*EXERCISES TO COMPLETE*:
a) Please list every weapon that the Marine passage names as supporting the Iraqi soldiers and irregular troops.
b) Summarize the Marine passage in two sentences.
c) In the Marine passage, who described the fighting as a "very sharp engagement" at a news conference?

*SUPPLIED TEXT*:
# # # # #
Meanwhile the rest of the Marines approaching the city still expected an easy passage. In the lead was the balance of Task Force Tarawa, essentially a 2nd Marine Division formation. Lost in the massive convoy following behind was Third Platoon, an insignificant cog in the 1st Marine Division. There was no reason to think that an anonymous rifle platoon in that huge parade would color the world’s perception of Marines for years to come.

“Marines encountered Iraqi troops who appeared to be surrendering. Instead, they attacked -- the start of a "very sharp engagement," explained Lt. Gen. John Abizaid, deputy commander of the Central Command at a news conference later that week. “It was one of the few times regular Iraqi soldiers have fought, instead of surrendering or deserting.”

It was also the first hint of acrimony between Army and Marine Corps brass over running the Iraq war that would have such a profound effect on Third Platoon. Abizaid was being crafty. The Iraqis didn’t appear to be surrendering, far from it. The Marines had been told by Army intelligence the Iraqis would surrender when they appeared.

Instead of surrendering, Iraqi soldiers and irregular troops supported by tanks, mortars, and automatic anti-aircraft artillery fiercely resisted the Marines from strong points they created in the blocks of concrete houses and office buildings that lined Route Moe. The intense resistance surprised and then confounded the Marines.

Hours into the fight the lead elements of Task Force Tarawa’s attack were still bogged down by heavy enemy resistance and the unyielding mud. Air Force A-10 “Warthog” close support attack jets were called in to support their attack. Confused by the situation the pilots attacked the Marines instead.
# # # # #
*GIVEN ENTRIES*:
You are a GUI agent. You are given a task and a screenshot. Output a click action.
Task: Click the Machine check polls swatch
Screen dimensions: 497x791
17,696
# # # # #
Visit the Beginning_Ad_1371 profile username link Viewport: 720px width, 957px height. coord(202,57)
# # # # #
*ANSWERS FOR THE TASKS*:
a) Tanks, mortars, automatic anti-aircraft artillery

b) Marines approaching the city expected an easy passage, but Iraqi soldiers and irregular troops backed by tanks, mortars, and automatic anti-aircraft artillery fiercely resisted them from strong points along Route Moe. Hours into the fight, the lead elements of Task Force Tarawa were still bogged down by heavy resistance and mud, and the A-10 jets called in to support them attacked the Marines instead.

c) Lt. Gen. John Abizaid, deputy commander of the Central Command